### [TASK ITEM]
The range runs from the line containing "1013x1849 pixels. At" to the last line of the entries. Copy that range exactly, omitting pictures.

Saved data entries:
-----

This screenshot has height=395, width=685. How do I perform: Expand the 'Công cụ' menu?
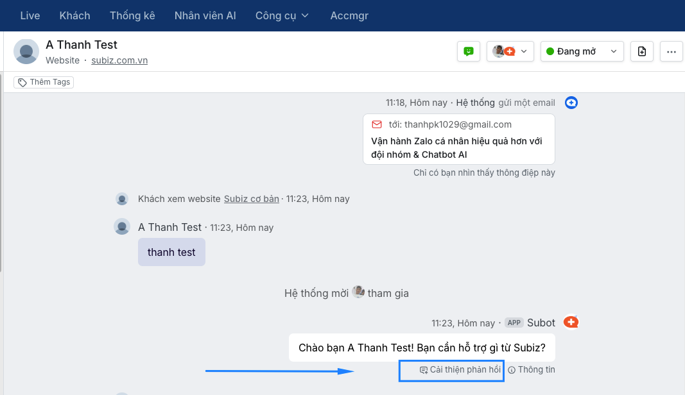[282, 15]
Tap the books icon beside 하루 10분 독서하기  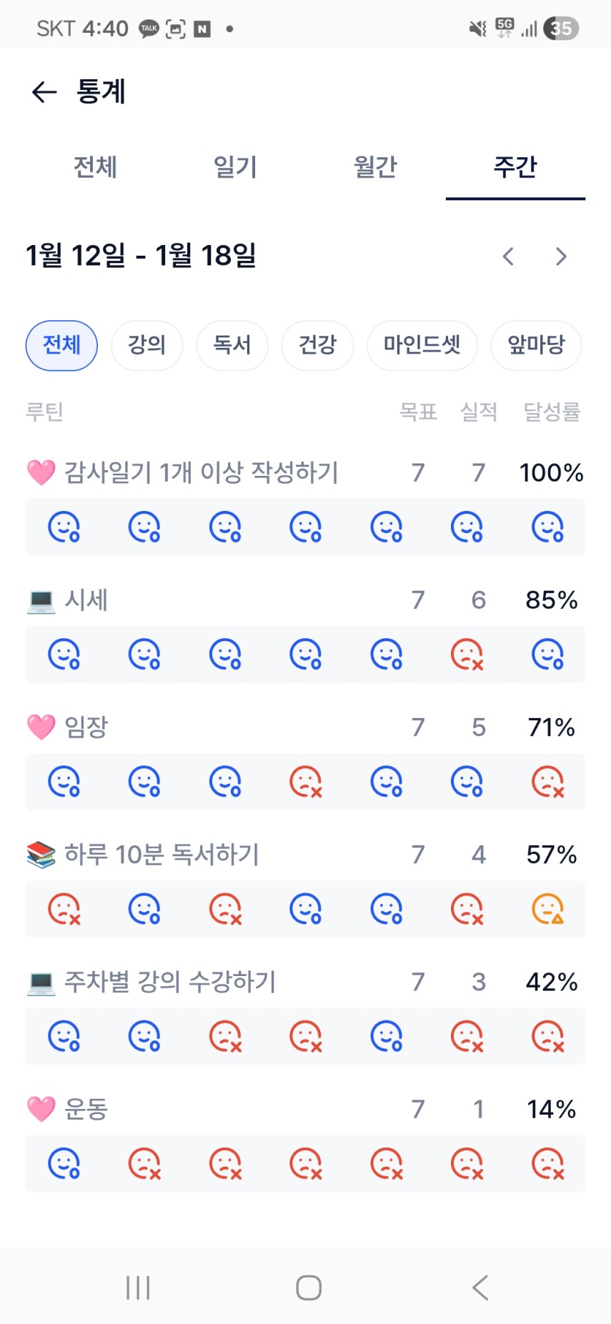tap(41, 855)
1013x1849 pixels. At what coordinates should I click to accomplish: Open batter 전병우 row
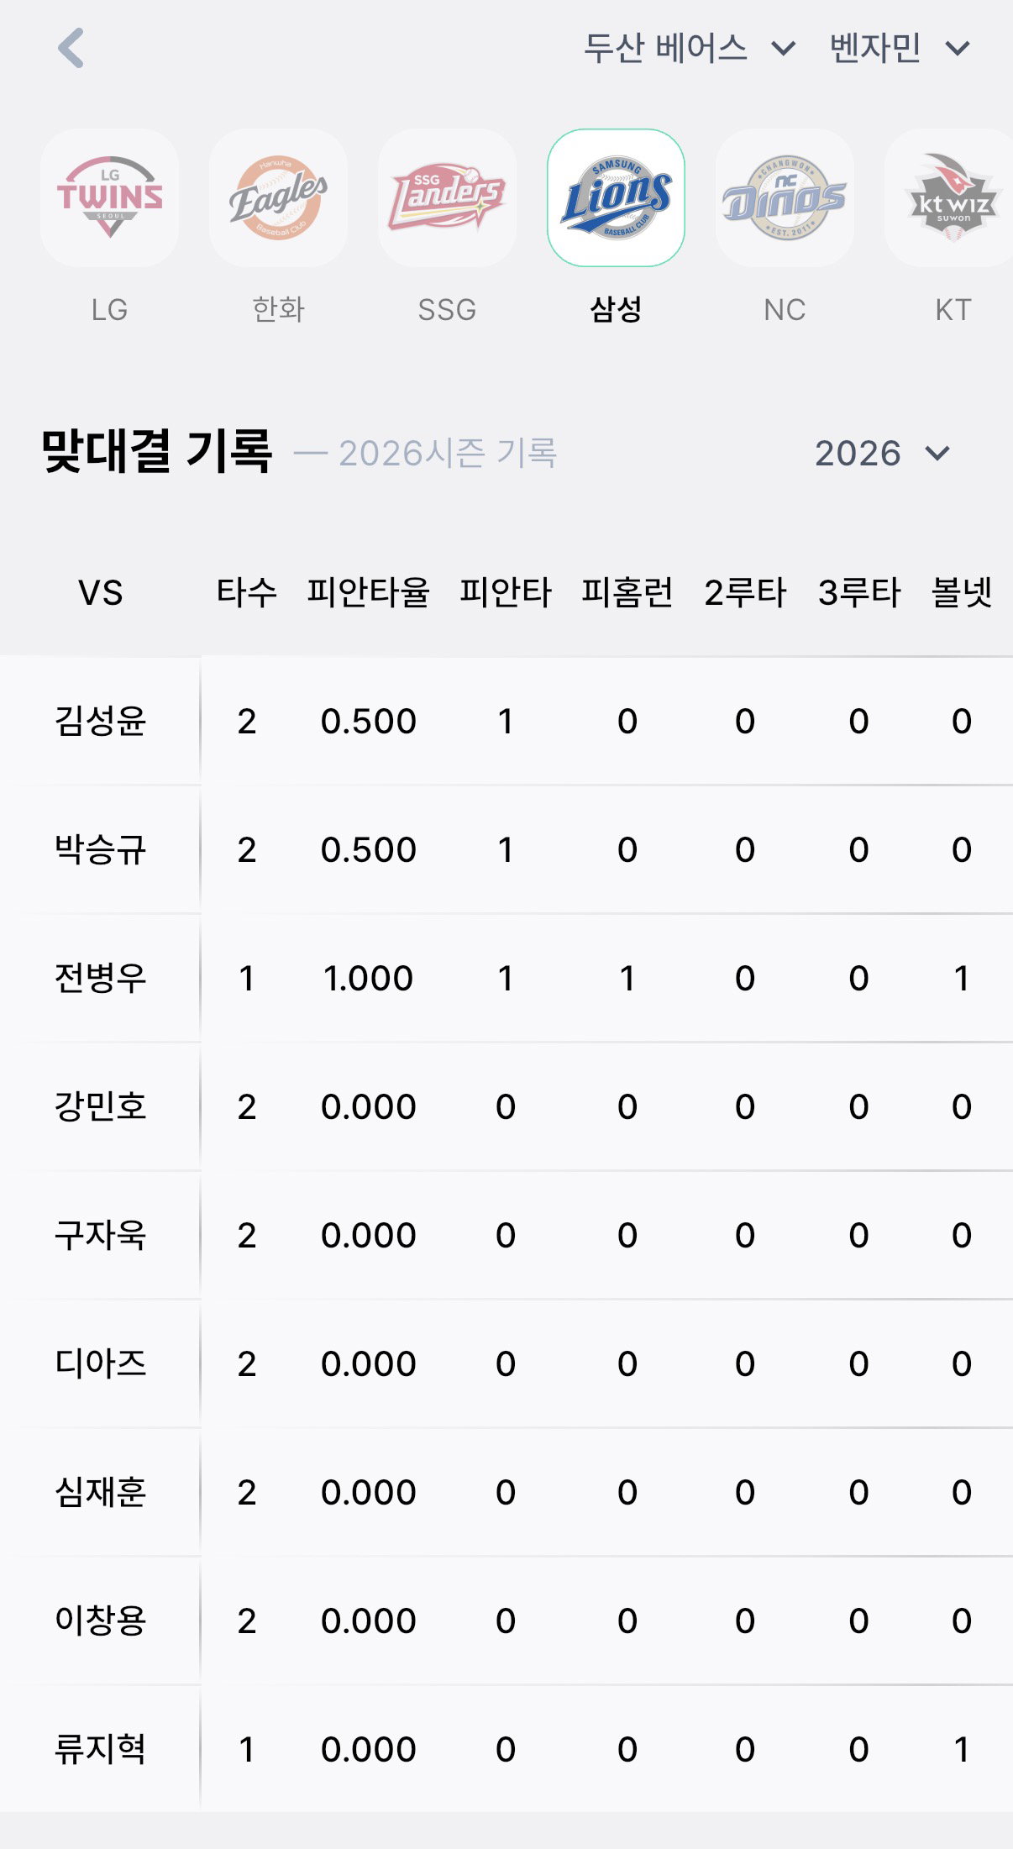tap(507, 979)
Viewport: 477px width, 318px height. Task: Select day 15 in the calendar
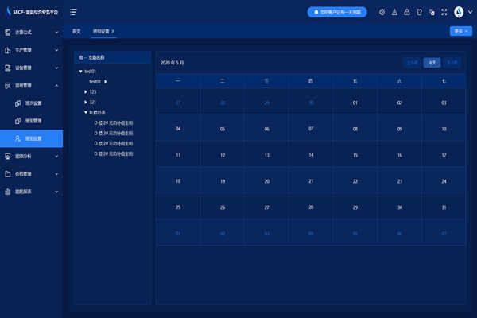tap(355, 155)
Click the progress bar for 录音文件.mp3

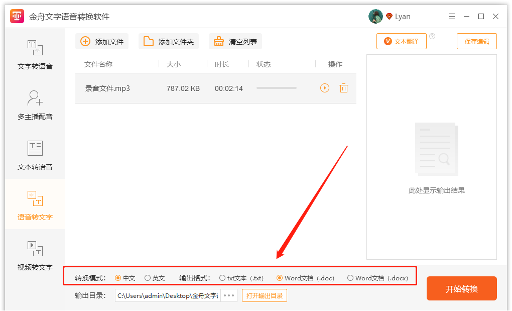276,88
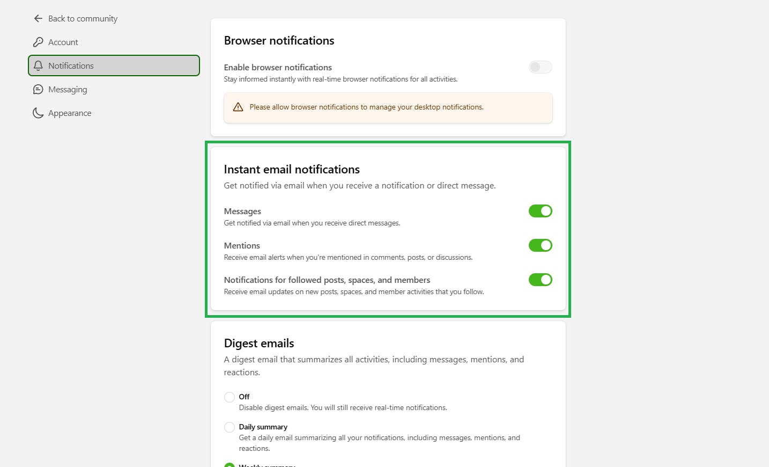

-----

### [ANSWER FOR THIS EXERCISE]
1013x1849 pixels. At what coordinates should I click to accomplish: Open batter 전병우 row
tap(507, 979)
Viewport: 477px width, 318px height. Task: Select day 15 in the calendar
tap(355, 155)
Click the progress bar for 录音文件.mp3

276,88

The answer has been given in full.